- Reliance Location within Delaware Reliance Location within Maryland Reliance Location within the United States
- Coordinates: 38°38′07″N 75°42′23″W﻿ / ﻿38.63528°N 75.70639°W
- Country: United States
- State: Delaware, Maryland
- County: Sussex (DE), Caroline (MD), Dorchester (MD)
- Elevation: 43 ft (13 m)
- Time zone: UTC-5 (Eastern (EST))
- • Summer (DST): UTC-4 (EDT)
- Area codes: 302, 410, 443, and 667
- GNIS feature ID: 214538

= Reliance, Delaware and Maryland =

Unincorporated community in Delaware, United States and Maryland, United States

Reliance is an unincorporated community located on the border of the U.S. states of Maryland and Delaware. The Maryland side of the community has portions in Caroline and Dorchester counties, while the Delaware side is located within Sussex County.
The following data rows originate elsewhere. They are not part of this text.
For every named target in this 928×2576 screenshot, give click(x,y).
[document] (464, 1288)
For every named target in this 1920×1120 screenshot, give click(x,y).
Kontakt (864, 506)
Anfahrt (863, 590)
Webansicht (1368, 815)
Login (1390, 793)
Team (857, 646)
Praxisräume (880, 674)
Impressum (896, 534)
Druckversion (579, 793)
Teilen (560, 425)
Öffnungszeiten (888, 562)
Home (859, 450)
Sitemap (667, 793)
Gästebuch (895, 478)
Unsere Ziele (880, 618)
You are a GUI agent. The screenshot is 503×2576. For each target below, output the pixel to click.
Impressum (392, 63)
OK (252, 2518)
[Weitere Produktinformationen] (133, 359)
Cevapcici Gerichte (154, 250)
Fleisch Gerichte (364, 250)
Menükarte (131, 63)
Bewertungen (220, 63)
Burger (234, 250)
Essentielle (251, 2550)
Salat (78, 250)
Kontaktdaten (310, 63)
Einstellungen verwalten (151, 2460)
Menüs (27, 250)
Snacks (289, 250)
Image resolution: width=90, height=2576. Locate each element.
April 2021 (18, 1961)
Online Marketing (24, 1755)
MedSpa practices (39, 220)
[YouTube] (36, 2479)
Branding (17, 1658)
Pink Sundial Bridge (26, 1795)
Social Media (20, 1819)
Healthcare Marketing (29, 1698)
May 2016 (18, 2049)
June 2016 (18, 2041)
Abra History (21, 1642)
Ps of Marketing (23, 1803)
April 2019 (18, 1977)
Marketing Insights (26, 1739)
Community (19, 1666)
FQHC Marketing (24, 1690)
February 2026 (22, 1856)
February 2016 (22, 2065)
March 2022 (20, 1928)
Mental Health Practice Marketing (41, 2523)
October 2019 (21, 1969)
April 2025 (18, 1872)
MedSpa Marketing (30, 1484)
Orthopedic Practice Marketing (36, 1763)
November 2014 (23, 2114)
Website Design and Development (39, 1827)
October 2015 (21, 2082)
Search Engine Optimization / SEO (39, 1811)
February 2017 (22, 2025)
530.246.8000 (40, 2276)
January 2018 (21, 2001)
Reliance is along Delaware Route 20 and Maryland Route 392 at the junction with Maryland Route 577, west of Seaford. It was previously known as Johnson's Crossroads.

==Notable person==
Patty Cannon (c. 1760 or 1759 or 1769 – May 11, 1829) was an illegal slave trader and the co-leader of the Cannon-Johnson Gang of Maryland-Delaware, which operated for about a decade in the early 19th century kidnapping free blacks and refugee slaves to sell into slavery in the South, which came to be known as the Reverse Underground Railroad.